The U.S. House of Representatives on Thursday passed legislation that would effectively ban the sale of commercial aircraft to Iran after international sanctions were lifted against the country early this year.
The bill, however, faces opposition from Democrats in the Senate as well as the White House. The measure passed on a largely party-line 243-174 vote, with eight Democrats joining Republicans in support.
The Associated Press reports that the bill counters the U.S. Treasury Department’s authorization of Boeing and Airbus to sell plans to Iran in September. Both Chicago-based Boeing and French rival Airbus previously struck $25 billion deals with Iran Air.
The agency said that the licenses contained "strict conditions to ensure that the planes will be used exclusively for commercial passenger use and cannot be resold or transferred," and supporters argued that such deals could be worth thousands of manufacturing jobs.

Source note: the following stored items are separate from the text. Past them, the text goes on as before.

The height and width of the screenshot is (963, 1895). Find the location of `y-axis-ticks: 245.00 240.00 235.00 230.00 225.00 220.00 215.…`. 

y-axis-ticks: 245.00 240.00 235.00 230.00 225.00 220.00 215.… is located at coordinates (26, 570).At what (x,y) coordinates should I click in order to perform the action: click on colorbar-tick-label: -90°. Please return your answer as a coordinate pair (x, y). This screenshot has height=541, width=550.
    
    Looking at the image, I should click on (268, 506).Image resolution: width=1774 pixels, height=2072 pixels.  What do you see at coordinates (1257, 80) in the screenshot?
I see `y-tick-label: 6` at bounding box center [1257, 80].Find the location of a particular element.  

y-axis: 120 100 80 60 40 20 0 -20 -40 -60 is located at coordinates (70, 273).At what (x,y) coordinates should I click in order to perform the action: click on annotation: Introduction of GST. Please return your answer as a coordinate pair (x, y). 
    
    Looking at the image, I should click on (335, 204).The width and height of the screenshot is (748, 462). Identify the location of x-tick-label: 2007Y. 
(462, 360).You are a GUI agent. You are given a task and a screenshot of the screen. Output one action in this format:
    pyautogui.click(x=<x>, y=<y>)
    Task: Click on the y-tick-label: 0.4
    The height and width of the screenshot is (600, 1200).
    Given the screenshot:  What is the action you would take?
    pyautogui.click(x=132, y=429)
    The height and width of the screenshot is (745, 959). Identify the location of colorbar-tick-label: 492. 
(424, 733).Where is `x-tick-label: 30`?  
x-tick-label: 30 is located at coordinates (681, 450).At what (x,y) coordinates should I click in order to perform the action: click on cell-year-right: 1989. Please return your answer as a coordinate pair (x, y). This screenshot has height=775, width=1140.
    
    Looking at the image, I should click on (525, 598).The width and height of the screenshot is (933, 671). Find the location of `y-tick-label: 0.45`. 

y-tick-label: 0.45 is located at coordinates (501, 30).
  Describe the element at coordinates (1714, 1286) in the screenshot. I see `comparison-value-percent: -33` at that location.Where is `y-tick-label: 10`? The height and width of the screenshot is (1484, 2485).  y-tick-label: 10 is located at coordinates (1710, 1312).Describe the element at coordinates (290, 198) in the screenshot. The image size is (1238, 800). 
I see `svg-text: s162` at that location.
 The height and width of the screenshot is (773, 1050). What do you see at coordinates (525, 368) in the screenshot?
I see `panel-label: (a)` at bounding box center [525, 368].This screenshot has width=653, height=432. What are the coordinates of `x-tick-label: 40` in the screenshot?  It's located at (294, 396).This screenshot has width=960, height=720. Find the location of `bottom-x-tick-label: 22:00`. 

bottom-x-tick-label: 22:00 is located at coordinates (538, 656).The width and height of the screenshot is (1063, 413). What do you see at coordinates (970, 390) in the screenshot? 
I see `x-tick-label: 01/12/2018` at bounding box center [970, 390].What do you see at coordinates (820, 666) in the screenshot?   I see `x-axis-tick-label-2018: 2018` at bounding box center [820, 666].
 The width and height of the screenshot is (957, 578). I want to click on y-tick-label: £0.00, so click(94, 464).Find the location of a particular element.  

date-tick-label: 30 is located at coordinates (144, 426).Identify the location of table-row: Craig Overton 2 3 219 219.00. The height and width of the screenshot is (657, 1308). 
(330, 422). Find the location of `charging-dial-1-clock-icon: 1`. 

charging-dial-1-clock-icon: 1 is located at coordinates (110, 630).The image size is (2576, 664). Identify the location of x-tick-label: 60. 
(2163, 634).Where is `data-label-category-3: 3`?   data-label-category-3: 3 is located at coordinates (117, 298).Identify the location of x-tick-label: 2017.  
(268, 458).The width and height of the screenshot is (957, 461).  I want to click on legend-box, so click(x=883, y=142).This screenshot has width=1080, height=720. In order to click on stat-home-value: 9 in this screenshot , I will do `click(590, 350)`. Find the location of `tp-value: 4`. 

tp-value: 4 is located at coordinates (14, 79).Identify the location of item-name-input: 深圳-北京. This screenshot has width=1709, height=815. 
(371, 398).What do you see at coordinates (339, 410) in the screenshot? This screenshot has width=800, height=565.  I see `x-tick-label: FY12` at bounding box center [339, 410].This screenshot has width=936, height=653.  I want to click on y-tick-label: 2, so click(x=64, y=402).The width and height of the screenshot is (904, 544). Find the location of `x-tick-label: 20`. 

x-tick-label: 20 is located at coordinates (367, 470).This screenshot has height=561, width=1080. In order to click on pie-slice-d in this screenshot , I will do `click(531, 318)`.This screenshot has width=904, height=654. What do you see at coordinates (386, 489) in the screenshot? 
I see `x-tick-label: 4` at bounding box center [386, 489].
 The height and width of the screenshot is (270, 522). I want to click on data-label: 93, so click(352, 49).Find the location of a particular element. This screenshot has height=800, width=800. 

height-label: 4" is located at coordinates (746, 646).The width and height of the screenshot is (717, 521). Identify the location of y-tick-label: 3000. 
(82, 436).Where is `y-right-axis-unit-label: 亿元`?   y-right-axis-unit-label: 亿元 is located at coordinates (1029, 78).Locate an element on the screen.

Republicans, however, said that Iran was a state sponsor of terrorism and that selling planes to the country would be irresponsible.
The bill, in effect, would prevent U.S. banks from completing aircraft sales by prohibiting the Treasury Department from issuing needed licenses, the AP reported.
The measure is unlikely to go anywhere in the lame-duck session, and Senate Democrats could oppose a similar effort in the next Congress.
The Treasury Department, however, could take a different stance toward the licenses under a Trump administration — and the fate of the nuclear agreement that lifted the sanctions in the first place remains unclear under Trump.